**DIRECTIONS FOR THIS TASK**
Beneath this task are records; print exactly the stretch of them from the line with "Viewport: 932px width, 612px" through the line with "1024x576 pixels.", both ends included.

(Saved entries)
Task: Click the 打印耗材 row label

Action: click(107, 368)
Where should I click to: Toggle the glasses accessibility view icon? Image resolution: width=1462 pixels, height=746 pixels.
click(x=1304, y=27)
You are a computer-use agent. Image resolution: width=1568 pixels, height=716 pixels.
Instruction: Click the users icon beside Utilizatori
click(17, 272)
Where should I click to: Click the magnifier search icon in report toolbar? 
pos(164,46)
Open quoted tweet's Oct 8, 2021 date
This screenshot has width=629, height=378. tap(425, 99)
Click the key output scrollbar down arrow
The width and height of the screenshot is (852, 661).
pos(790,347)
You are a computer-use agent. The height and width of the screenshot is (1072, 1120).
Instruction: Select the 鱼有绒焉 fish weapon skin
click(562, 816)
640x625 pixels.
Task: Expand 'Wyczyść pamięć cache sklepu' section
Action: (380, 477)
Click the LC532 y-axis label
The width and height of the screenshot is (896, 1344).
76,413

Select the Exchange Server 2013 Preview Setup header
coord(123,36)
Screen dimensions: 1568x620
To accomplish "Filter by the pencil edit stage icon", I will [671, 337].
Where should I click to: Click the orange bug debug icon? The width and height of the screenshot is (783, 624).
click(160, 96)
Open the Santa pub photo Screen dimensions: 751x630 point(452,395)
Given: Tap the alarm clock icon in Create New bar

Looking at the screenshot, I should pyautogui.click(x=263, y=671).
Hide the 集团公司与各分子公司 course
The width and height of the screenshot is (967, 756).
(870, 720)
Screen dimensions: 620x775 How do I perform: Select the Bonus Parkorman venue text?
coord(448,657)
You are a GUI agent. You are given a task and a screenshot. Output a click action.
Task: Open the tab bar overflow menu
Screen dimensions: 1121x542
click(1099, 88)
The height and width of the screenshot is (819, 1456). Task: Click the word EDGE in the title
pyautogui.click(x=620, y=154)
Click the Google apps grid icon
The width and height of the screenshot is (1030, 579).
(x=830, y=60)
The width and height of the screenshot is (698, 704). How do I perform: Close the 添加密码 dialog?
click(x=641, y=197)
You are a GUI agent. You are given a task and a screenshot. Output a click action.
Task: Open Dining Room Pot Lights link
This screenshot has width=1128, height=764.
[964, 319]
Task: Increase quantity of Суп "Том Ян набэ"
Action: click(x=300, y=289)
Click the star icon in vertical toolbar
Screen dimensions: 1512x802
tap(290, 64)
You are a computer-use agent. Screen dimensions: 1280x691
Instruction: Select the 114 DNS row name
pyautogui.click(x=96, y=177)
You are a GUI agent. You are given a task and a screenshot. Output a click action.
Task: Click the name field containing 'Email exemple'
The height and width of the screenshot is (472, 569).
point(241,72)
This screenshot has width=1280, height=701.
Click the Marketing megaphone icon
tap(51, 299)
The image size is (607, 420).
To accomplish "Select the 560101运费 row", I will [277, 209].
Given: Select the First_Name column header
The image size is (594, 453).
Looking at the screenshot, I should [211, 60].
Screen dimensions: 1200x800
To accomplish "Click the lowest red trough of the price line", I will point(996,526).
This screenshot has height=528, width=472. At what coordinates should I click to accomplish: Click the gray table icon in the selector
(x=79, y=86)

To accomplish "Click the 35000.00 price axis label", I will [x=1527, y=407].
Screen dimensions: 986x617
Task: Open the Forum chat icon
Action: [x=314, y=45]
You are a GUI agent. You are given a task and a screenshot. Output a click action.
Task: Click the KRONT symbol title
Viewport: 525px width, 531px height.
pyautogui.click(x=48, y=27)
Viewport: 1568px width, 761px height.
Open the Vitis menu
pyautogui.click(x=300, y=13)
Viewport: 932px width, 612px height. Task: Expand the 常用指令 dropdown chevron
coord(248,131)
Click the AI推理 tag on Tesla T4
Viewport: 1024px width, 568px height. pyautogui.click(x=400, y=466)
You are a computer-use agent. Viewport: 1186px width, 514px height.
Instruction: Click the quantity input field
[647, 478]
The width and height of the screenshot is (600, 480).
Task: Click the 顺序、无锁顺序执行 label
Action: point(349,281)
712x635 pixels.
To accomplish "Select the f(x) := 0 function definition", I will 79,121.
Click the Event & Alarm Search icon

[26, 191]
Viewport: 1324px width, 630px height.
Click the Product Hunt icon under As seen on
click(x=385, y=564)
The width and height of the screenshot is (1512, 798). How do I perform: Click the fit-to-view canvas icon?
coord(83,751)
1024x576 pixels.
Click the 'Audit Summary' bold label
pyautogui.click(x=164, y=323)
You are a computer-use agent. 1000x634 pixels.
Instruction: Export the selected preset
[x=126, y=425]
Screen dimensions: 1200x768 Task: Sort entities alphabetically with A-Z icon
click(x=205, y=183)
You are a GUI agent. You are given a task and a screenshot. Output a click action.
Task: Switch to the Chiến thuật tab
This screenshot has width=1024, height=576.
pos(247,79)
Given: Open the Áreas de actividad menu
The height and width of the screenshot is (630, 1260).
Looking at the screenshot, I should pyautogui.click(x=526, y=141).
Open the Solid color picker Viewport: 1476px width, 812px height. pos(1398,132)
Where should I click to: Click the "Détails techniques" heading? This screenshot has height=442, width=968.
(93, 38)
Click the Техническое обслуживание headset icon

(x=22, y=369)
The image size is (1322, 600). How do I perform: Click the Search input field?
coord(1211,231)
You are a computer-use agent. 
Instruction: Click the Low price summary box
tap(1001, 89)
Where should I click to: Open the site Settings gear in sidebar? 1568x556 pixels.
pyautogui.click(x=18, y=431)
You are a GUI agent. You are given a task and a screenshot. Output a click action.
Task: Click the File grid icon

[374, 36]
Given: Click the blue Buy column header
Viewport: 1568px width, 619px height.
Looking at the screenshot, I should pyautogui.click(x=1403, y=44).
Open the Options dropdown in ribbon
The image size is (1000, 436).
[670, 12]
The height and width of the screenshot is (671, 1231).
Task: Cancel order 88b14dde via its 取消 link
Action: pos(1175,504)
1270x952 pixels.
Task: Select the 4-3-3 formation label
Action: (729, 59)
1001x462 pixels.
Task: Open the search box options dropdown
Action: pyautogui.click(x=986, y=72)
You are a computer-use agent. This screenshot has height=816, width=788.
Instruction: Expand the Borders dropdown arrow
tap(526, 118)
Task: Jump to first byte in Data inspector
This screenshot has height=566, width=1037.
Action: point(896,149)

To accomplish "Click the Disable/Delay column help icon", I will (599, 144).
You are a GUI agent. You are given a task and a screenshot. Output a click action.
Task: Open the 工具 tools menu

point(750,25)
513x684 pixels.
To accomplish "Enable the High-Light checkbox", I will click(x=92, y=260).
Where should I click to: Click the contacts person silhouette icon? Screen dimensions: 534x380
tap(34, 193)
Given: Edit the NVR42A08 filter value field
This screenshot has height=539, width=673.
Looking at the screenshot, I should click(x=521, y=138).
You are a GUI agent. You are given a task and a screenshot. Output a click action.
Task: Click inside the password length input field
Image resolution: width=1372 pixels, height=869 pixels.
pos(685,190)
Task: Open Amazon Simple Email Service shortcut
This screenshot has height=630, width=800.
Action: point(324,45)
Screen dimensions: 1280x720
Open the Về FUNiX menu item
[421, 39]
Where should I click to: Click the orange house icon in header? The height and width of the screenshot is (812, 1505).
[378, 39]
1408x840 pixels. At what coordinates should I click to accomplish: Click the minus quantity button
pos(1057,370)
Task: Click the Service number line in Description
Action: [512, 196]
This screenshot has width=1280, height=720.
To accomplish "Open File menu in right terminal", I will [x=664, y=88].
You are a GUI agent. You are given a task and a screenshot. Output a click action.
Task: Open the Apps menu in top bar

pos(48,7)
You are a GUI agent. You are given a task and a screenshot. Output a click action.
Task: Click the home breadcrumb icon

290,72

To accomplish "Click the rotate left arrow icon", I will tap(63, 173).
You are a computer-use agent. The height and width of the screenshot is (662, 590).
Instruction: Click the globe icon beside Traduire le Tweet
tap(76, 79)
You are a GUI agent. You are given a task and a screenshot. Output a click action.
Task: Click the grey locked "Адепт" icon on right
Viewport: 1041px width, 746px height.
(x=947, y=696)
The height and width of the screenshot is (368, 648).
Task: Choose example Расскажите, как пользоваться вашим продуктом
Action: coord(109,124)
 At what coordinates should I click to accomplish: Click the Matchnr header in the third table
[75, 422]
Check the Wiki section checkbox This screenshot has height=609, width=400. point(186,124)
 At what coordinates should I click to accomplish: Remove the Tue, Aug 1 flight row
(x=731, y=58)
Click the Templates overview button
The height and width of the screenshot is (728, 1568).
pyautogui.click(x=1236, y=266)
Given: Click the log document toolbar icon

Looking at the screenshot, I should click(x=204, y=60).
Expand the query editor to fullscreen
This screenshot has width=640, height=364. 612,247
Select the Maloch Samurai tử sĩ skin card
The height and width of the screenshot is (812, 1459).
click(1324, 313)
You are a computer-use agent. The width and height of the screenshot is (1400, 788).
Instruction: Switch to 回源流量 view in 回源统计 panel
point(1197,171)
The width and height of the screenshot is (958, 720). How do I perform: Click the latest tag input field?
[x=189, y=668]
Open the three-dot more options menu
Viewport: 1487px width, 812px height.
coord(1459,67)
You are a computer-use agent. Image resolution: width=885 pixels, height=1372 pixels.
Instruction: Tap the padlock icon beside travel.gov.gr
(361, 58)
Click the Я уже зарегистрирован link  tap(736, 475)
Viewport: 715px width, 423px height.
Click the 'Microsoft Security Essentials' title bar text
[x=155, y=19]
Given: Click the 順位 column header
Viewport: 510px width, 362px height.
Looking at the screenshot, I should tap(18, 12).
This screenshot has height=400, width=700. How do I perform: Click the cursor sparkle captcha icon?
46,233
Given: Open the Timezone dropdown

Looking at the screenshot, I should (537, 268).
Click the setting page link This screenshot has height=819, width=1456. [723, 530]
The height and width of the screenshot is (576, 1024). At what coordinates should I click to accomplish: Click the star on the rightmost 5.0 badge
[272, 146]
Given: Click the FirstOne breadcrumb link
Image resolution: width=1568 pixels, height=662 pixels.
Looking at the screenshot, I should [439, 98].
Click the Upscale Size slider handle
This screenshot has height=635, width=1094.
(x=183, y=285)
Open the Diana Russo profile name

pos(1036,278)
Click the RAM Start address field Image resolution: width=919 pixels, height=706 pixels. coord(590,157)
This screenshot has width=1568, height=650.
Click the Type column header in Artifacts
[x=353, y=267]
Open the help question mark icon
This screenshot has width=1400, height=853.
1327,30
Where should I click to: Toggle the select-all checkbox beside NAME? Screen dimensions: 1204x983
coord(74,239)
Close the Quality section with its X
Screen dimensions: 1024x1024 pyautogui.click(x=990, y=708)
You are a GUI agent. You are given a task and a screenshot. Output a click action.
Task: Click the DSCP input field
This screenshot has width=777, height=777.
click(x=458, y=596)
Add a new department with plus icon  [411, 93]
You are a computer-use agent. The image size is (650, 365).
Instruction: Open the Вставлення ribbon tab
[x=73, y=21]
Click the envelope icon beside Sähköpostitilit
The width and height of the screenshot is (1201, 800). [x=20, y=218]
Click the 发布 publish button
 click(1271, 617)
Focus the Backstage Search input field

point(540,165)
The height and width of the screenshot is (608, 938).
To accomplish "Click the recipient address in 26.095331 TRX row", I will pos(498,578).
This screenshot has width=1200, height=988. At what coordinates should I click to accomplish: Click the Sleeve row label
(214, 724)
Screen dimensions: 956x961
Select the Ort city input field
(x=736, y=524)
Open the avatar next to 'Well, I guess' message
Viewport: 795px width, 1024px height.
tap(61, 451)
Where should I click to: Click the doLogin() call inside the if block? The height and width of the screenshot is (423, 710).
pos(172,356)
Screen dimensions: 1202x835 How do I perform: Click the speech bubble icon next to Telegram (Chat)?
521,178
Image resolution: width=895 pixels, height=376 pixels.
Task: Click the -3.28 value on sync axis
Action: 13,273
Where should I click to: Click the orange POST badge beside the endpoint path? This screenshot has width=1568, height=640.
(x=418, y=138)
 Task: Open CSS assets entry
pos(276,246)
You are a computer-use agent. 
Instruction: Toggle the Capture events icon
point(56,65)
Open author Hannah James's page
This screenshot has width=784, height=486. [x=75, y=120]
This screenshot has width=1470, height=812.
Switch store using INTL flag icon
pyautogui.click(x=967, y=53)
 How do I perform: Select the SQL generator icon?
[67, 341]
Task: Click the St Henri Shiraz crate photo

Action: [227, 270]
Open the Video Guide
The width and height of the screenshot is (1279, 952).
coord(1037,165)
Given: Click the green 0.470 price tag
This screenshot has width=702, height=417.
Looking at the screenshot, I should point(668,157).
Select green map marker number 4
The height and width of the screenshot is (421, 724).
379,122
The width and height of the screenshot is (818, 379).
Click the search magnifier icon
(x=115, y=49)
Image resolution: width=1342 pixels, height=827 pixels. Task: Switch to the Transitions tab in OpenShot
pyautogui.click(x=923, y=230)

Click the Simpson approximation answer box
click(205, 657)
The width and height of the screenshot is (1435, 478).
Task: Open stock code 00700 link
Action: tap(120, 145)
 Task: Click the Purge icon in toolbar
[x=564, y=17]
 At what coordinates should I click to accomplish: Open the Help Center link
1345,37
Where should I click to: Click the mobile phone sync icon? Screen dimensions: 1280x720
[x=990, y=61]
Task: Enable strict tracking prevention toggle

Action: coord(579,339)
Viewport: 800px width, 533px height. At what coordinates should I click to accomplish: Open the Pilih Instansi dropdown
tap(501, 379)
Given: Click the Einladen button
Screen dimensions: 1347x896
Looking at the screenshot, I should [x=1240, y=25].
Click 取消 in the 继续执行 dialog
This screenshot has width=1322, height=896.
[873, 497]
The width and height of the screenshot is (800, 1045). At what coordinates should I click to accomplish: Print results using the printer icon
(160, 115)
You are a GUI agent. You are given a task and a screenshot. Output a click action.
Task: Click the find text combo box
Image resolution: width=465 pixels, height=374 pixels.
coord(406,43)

**EXERCISE RESPONSE**
Viewport: 932px width, 612px height. Task: Expand the 常用指令 dropdown chevron
coord(248,131)
Click the AI推理 tag on Tesla T4
Viewport: 1024px width, 568px height. pyautogui.click(x=400, y=466)
You are a computer-use agent. Viewport: 1186px width, 514px height.
Instruction: Click the quantity input field
[647, 478]
The width and height of the screenshot is (600, 480).
Task: Click the 顺序、无锁顺序执行 label
Action: point(349,281)
712x635 pixels.
To accomplish "Select the f(x) := 0 function definition", I will 79,121.
Click the Event & Alarm Search icon

[26, 191]
Viewport: 1324px width, 630px height.
Click the Product Hunt icon under As seen on
click(x=385, y=564)
The width and height of the screenshot is (1512, 798). How do I perform: Click the fit-to-view canvas icon?
coord(83,751)
1024x576 pixels.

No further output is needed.